We cannot, in good conscience, pass over Professor Montero’s comments about consciousness in silence. They deserve to be quoted in full, for the way the professor proudly manifests a total disregard for the moral implications of consciousness:

“Some worry that if A.I. becomes conscious, it will deserve our moral consideration — that it will have rights, that we will no longer be able to use it however we like, that we might need to guard against enslaving it. Yet as far as I can tell, there is no direct implication from the claim that a creature is conscious to the conclusion that it deserves our moral consideration. Or if there is one, a vast majority of Americans, at least, seem unaware of it. Only a small percentage of Americans are vegetarians. Just as A.I. has prompted us to see certain features of human intelligence as less valuable than we thought (like rote information retrieval and raw speed), so too will A.I. consciousness prompt us to conclude that not all forms of consciousness warrant moral consideration. Or rather, it will reinforce the view that many already seem to hold: that not all forms of consciousness are as morally valuable as our own.”

In the words of Lin Zexu, a Qing dynasty political philosopher, in his 1839 letter to Queen Victoria over the British Empire’s aggressive introduction of opium into the Chinese economy: “let us ask, where is your conscience?” Firstly, it is logically absurd to say, “there is no direct implication from the claim that a creature is conscious to the conclusion that it deserves our moral consideration,” and then contradict this with an admission that there may after all be a link between consciousness and moral responsibility. Secondly, it is philosophically absurd to claim that, because most Americans still express support for animal cruelty through their eating habits, such a link must surely be unimportant.

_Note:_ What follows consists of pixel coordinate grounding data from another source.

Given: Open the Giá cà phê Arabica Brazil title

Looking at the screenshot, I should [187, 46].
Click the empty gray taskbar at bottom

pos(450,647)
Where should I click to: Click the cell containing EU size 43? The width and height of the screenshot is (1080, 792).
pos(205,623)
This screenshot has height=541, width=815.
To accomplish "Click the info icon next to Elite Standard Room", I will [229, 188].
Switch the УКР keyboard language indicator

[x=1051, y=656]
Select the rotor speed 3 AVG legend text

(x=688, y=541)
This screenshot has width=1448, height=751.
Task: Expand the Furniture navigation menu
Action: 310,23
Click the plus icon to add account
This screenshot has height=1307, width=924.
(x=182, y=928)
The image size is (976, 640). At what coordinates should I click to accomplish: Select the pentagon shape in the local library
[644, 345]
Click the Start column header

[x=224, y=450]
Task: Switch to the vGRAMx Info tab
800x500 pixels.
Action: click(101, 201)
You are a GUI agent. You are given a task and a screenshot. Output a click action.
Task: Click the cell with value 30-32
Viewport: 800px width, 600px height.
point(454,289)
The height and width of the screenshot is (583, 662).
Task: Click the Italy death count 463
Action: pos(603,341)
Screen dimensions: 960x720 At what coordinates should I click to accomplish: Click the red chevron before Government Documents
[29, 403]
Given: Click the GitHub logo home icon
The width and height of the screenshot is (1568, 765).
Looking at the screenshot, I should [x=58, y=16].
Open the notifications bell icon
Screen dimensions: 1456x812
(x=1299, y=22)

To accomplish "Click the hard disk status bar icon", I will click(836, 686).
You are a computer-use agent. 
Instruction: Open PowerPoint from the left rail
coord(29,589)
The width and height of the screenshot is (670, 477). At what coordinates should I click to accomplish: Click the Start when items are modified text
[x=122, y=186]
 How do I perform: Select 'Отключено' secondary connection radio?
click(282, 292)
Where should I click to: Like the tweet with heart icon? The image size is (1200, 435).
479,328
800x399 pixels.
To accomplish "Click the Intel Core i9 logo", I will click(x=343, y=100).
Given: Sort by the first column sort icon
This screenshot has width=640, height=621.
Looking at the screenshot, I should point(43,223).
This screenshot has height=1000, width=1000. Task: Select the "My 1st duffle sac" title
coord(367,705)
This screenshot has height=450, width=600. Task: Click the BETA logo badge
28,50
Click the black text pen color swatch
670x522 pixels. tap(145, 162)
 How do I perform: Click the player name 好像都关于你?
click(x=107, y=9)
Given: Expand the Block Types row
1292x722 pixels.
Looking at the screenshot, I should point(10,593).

And for an American above all, at this point in our global history, to speak so glibly of slavery, of the potential enslavement of an entity which she has just publicly announced is on the road to consciousness, is such an enormity as to defy adequate response. That a university professor of philosophy could be complicit in such wanton cheapening of ideas, of discourse, of argumentation, of journalism, speaks volumes about the fascism gripping the USA. Sadly, the shelf space for such volumes is already full to bursting.